(Records from a data collection)
== Segment start ==

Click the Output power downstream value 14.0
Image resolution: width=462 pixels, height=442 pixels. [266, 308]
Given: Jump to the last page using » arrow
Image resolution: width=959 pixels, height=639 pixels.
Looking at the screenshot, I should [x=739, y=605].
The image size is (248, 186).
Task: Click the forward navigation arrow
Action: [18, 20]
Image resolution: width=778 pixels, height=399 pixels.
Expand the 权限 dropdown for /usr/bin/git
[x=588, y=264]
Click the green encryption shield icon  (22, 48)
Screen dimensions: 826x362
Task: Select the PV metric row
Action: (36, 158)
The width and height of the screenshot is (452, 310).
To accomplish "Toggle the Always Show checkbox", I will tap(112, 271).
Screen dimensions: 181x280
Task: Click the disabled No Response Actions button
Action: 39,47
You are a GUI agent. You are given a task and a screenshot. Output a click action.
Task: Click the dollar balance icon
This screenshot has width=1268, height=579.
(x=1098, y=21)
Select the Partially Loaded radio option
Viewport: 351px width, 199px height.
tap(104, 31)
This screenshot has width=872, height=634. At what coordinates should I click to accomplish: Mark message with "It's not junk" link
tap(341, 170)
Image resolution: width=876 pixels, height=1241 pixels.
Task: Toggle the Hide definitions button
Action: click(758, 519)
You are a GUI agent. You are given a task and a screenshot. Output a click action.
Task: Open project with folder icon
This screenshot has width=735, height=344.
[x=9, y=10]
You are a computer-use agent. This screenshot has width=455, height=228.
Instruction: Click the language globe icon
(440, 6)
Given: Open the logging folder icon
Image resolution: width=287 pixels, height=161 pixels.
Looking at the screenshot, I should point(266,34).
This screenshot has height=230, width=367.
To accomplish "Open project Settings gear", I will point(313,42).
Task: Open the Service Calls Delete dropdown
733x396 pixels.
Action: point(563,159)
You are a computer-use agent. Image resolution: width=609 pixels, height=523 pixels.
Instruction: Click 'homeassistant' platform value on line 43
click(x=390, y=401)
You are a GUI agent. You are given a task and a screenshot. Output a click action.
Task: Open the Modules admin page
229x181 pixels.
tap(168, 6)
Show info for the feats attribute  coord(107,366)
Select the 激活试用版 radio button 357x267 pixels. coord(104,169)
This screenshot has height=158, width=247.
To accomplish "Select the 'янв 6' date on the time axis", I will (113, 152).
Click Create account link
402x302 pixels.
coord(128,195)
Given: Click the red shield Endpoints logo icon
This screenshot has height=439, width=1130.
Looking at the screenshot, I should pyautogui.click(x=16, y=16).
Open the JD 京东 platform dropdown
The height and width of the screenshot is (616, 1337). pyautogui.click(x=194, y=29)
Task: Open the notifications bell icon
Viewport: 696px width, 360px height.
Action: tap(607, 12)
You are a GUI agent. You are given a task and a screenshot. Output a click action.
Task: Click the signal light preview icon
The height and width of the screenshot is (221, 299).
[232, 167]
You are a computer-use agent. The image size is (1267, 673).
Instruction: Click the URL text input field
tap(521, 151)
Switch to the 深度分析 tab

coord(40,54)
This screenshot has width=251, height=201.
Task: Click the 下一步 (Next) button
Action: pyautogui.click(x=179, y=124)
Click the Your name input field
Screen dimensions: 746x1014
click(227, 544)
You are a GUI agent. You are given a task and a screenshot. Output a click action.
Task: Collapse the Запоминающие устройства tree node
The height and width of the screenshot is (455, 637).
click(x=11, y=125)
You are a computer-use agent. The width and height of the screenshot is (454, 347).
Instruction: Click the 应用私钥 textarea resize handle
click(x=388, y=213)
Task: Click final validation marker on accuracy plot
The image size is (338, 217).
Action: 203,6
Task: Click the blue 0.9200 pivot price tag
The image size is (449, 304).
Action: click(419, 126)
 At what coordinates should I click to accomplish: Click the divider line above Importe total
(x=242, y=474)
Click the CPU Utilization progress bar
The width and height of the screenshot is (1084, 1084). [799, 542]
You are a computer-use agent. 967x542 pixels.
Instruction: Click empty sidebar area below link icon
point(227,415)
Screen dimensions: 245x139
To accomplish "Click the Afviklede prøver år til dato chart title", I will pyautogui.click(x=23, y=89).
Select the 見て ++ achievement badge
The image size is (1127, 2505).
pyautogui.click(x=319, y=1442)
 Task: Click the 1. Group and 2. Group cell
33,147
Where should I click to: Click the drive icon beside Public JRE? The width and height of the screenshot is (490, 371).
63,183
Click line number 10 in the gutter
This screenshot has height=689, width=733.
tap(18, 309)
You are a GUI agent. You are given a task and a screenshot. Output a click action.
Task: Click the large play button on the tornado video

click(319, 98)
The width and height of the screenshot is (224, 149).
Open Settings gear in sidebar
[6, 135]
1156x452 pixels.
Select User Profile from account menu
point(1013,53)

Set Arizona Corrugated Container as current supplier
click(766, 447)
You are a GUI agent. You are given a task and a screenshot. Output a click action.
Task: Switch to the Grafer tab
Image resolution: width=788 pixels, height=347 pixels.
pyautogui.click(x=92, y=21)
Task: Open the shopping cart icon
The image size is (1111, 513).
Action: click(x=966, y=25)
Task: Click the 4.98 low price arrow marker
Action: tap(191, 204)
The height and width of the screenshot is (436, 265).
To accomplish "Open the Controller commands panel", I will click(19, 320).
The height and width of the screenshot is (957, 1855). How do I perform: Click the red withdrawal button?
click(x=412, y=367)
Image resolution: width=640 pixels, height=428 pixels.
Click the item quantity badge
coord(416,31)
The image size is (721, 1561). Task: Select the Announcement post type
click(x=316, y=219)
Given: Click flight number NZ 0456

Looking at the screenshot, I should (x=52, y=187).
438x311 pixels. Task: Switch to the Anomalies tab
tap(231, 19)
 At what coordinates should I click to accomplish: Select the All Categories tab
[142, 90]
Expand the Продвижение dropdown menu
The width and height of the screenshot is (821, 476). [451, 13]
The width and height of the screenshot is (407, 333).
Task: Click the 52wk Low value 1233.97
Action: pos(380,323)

== Segment end ==

# Task brief
Please go through the data above and copy each line that has the word "project".

# Your solution
Task: Open project with folder icon
To accomplish "Open project Settings gear", I will point(313,42).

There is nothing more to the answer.